Thu Oct 20 21:52:09 PDT 2011

On 2011-10-21 03:58:50 +0000, Jonathan M Davis <jmdavisProg at gmx.com> said:

> Sure, if you _know_ that you're dealing with a string with only ASCII, it's
> faster to just iterate over chars

It works for non-ASCII too. You're probably missing an interesting 
property of UTF encodings: if you want to search for a substring in a 
well-formed UTF sequence, you do not need to decode the bigger string, 
comparing the UTF-x code units of the substring with the UTF-x code 
units of the bigger string is plenty enough.

Similarly, if you're searching for the 'ê' code point in an UTF-8 
string, the most efficient way is to search the string for the two-byte 
UTF-8 sequence you would use to encode 'ê' (in other words, convert 'ê' 
to a string). Decoding the whole string is a wasteful process.

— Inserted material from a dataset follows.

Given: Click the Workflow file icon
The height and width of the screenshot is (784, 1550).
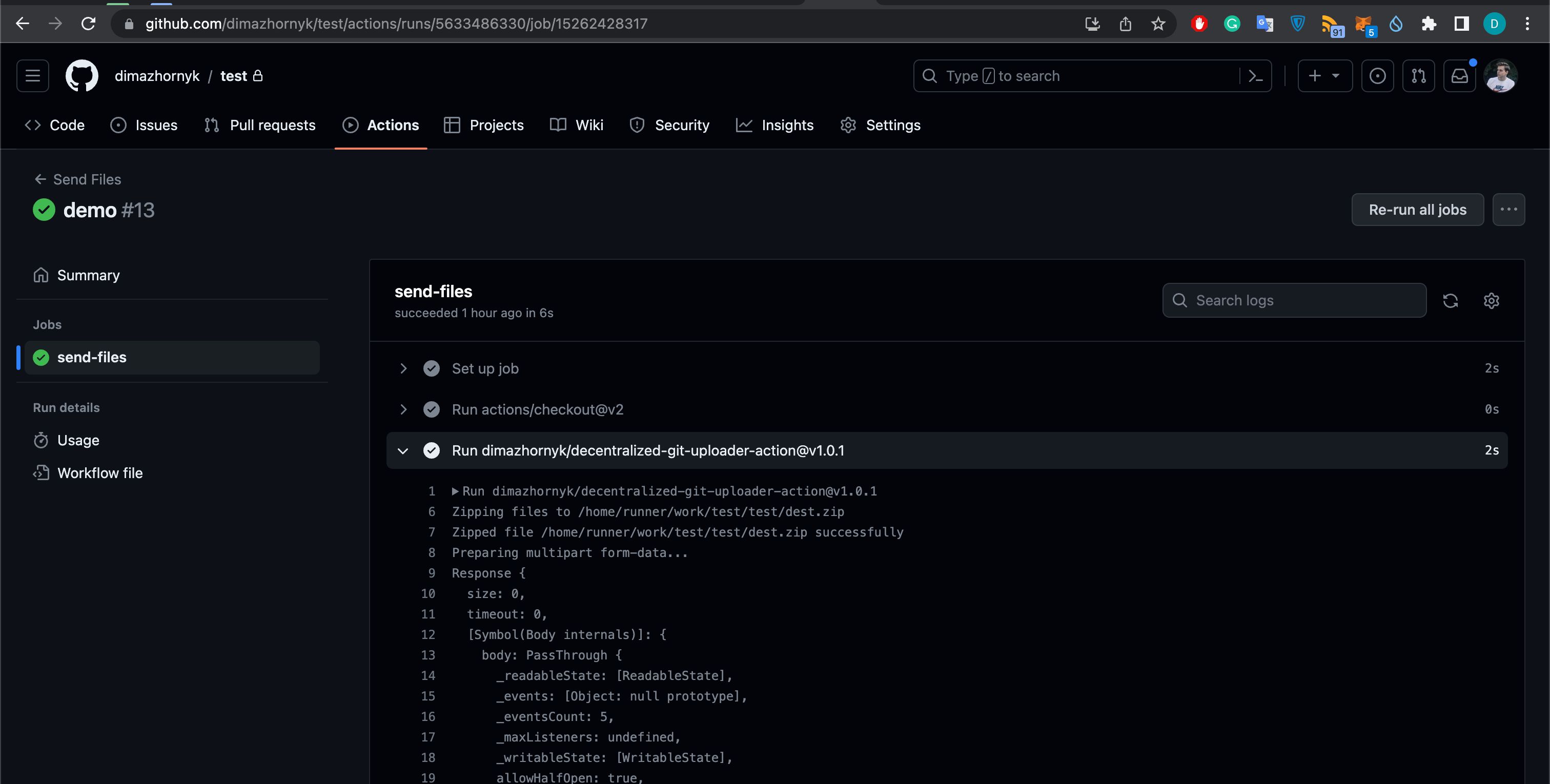Looking at the screenshot, I should tap(40, 472).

> Sure, if you _know_ that you're dealing with a string with only ASCII, it's
> faster to just iterate over chars, but then you can explicitly give the type
> of the foreach variable as char, but normally what people care about is
> iterating over characters, not pieces of characters.

If you want to iterate over what people consider characters, then you 
need to take into account combining marks that form multi-code-point 
graphemes. (You'll probably want to deal with unicode normalization 
too.) Treating code points as if they were characters is a 
misconception in the same way as treating UTF-16 code units as 
character is: both works most of the time but also fail in a number of 
cases.

> So, I would expect the
> case where people _want_ to iterate over chars to be rare. In most cases,
> iterating over a string as chars is a bug - one which in many cases won't be
> quickly caught, because the programmer is English speaking and uses almost
> exclusively ASCII for whatever testing that they do.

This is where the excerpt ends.